PROVIDED PASSAGE -
#####

New Hampshire

quick facts

A Disjointed System

New Hampshire is a textbook example of how disjointed common-law and statutory reforms can create dysfunction. Unlike states that have enacted a uniform tort claims act that jointly resolves questions of state and municipal liability, New Hampshire law addresses state and municipal liability separately. 1 The end result is a system in which governmental immunity is broadly granted, governmental liability is largely limited to instances of negligence, and victims of constitutional violations have little recourse outside of common-law remedies.

#####

DATA EXCERPT -

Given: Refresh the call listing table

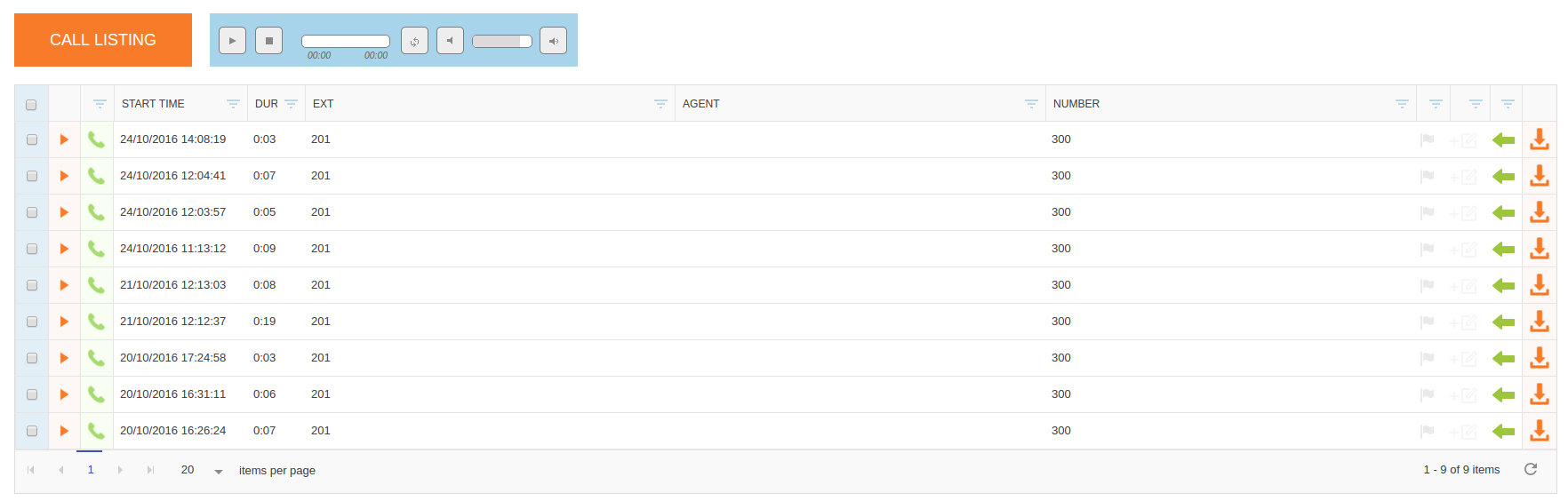Looking at the screenshot, I should pos(1531,469).
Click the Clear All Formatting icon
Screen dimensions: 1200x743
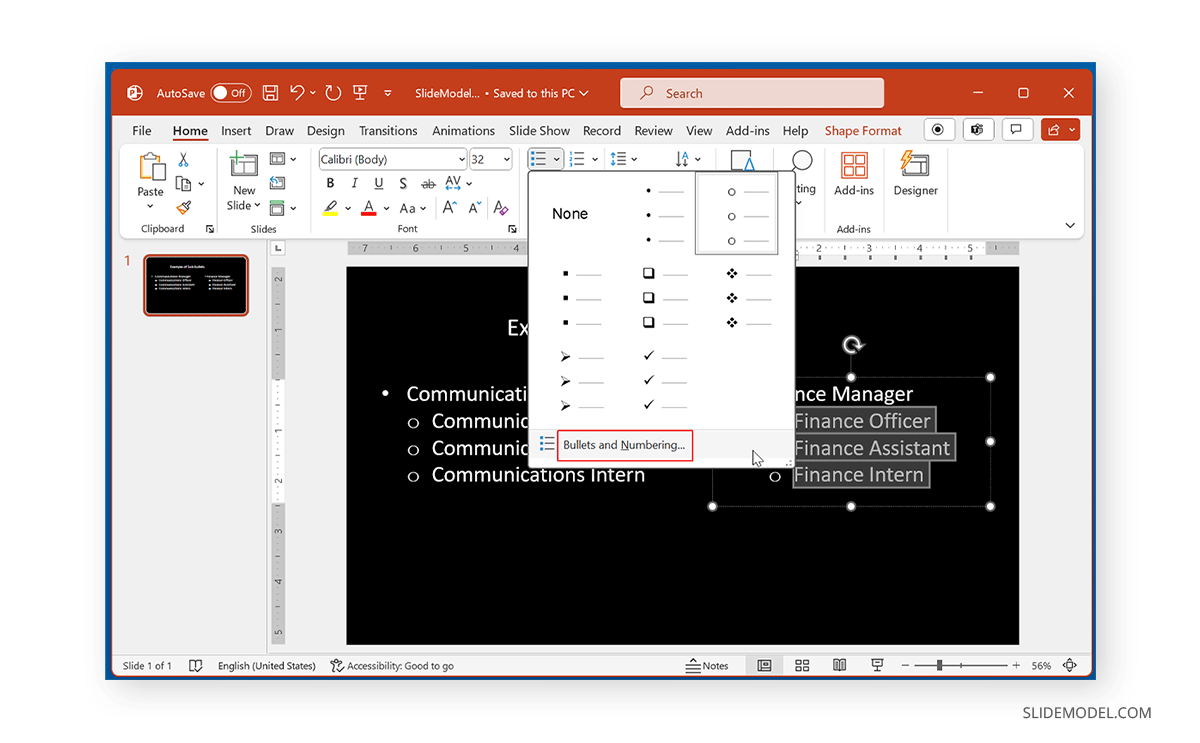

#####

WHAT IS EXPECTED - Decide whether each statement below agrees with the passage on New Hampshire, answering yes or no and quoting the words of the passage that settle it. (a) New Hampshire handles state and municipal liability together under a single uniform tort claims act. (b) New Hampshire broadly grants governmental immunity. (c) Victims of constitutional violations in New Hampshire have ample recourse beyond common-law remedies.

THE RESPONSE -
(a) No: "New Hampshire law addresses state and municipal liability separately."
(b) Yes: "governmental immunity is broadly granted"
(c) No: "victims of constitutional violations have little recourse outside of common-law remedies"